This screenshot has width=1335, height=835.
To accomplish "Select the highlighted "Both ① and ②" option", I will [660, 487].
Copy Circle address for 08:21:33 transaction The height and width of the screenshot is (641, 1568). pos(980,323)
==
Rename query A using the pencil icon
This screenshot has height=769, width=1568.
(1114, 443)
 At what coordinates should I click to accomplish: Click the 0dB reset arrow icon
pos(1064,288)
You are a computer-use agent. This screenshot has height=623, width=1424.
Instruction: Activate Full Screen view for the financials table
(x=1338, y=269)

• _TASK DESCRIPTION_
With the line that has "This screenshot has width=1335, height=835." as the first and the line that has "Copy Circle address" as the last, repeat exactly that run of lines above and no more.

• _EXERCISE ANSWER_
This screenshot has width=1335, height=835.
To accomplish "Select the highlighted "Both ① and ②" option", I will [660, 487].
Copy Circle address for 08:21:33 transaction The height and width of the screenshot is (641, 1568). pos(980,323)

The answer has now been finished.